┌─ SEGMENTO DI TESTO

Casini: non cerco fidanzamenti. «Io sono coniugato stabilmente e non cerco fidanzamenti – risponde il leader dell’Udc, Pier Ferdinando Casini, circa la possibile “campagna acquisti” di Berlusconi nelle file dell’Udc – Sono sicuro che nessuno dei miei passerà con Silvio, siamo blindati. Sono gli altri a bussare alla nostra porta».

«Mai al governo con Berlusconi».
«Il Paese avrebbe bisogno di un governo che governa, invece questo governo tira a campare – ha detto ancora Casini – Forse la maggioranza si rappattumerà, ma non è questo il problema. Quando si arriva con cento deputati di maggioranza alla contabilità sui numeri, siamo alla frutta». Casini ha assicurato che non entrerà nel governo Berlusconi: «Io sono una persona seria e rispetto gli impegni presi con i miei elettori che mi hanno collocato all’opposizione. Io ho chiesto alla luce del sole, nelle cene private come in Parlamento, a Berlusconi di aprire una fase nuova. Serve all’Italia un governo di responsabilità nazionale che affronti il capitolo delle grandi riforme, perché così si campicchia e noi non possiamo permettercelo».

Il no di Rutelli. «Nessuno pensi di spendere il nome di un movimento politico che è nato in modo coraggioso, nuotando controcorrente per operazioni balneari. Detto in cinque parole, non c’è trippa per gatti». È quanto si sottolinea negli ambienti vicini al leader dell’Api, Francesco Rutelli, commentando la possibilità che il premier possa fare una “campagna acquisti” tra le file dei parlamentari del gruppo dell’ex leader di Pd, Verdi e radicali per rimpolpare la maggioranza di centrodestra.

└─
┌─ ESTRATTO DATI

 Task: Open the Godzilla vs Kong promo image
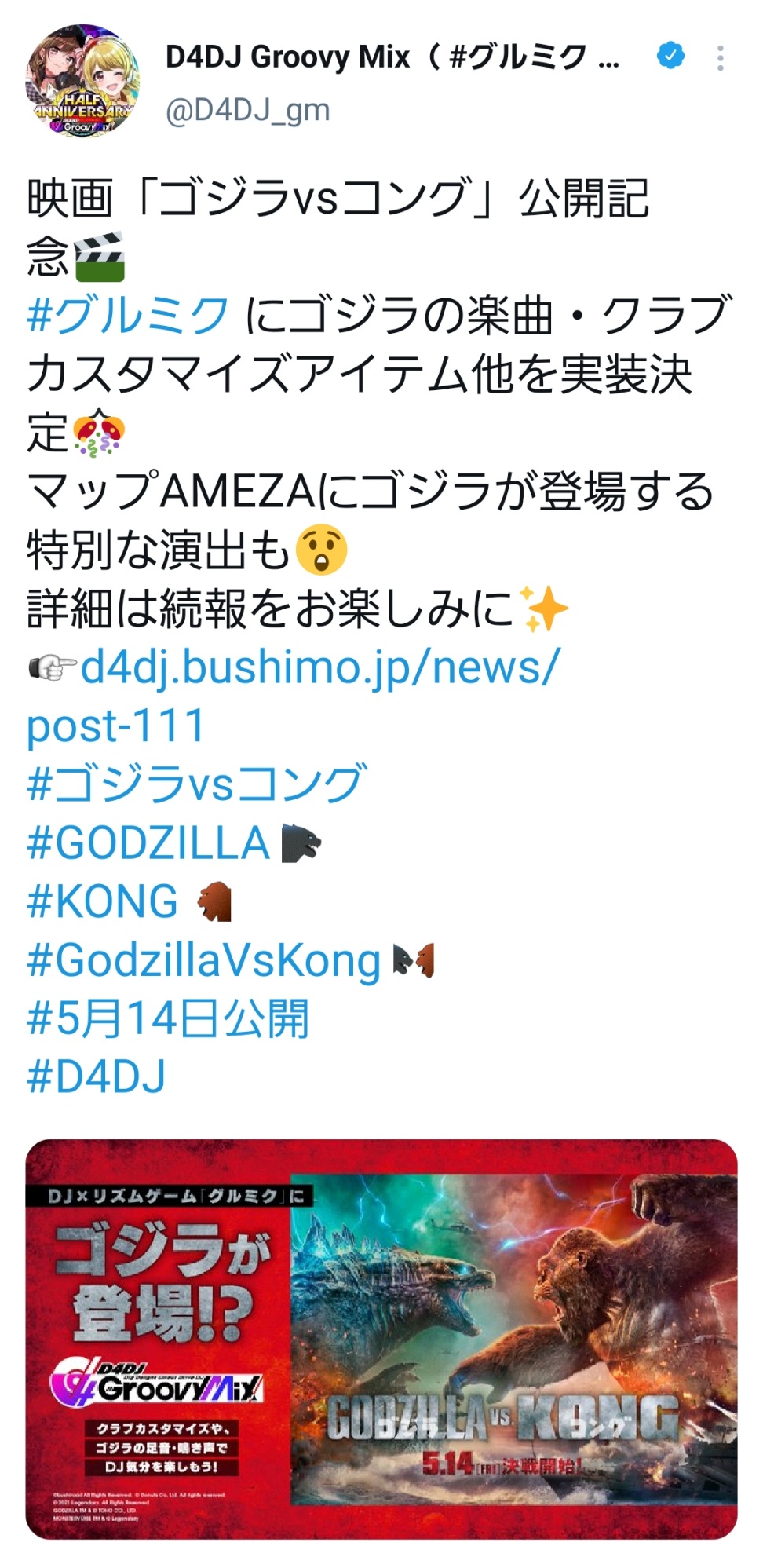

└─

[ESERCIZIO ASSEGNATO A]
Secondo il testo su Casini e Rutelli, di quale movimento politico è leader Francesco Rutelli?
[ESERCIZIO ASSEGNATO B]
Prosegui il testo su Casini e Rutelli a partire dalla sua ultima frase.

[RISPOSTA SCRITTA A]
Francesco Rutelli è il leader dell'Api.

[RISPOSTA SCRITTA B]
«La maggioranza non c’è più, perciò il voto anticipato è un atto doveroso», ha commentato Antonio Di Pietro, leader dell’Italia dei Valori, che ha lanciato un «appello a Fini e Bersani non per costruire una nuova coalizione ma una maggioranza parlamentare che valga per un solo voto: quello della sfiducia al governo. Poi alle elezioni ognuno andrà per la propria strada. Ora chiedo un patto straordinario che duri il battito d’ali di una farfalla: quello di votare la sfiducia a questo esecutivo. Un patto che può avere una prova generale già tra martedì e mercoledì, votando la sfiducia individuale al sottosegretario alla Giustizia Caliendo. In quella sede, verificheremo anche se la compagine finiana vuole davvero prendere le distanze dalla cricca».

Il Pd: Berlusconi non ha più i numeri. «Berlusconi non ha i numeri in Parlamento e quindi non può andare avanti – ha detto il vicesegretario del Pd, Enrico Letta – La maggioranza eletta nel 2008 si è sgretolata, non esiste più».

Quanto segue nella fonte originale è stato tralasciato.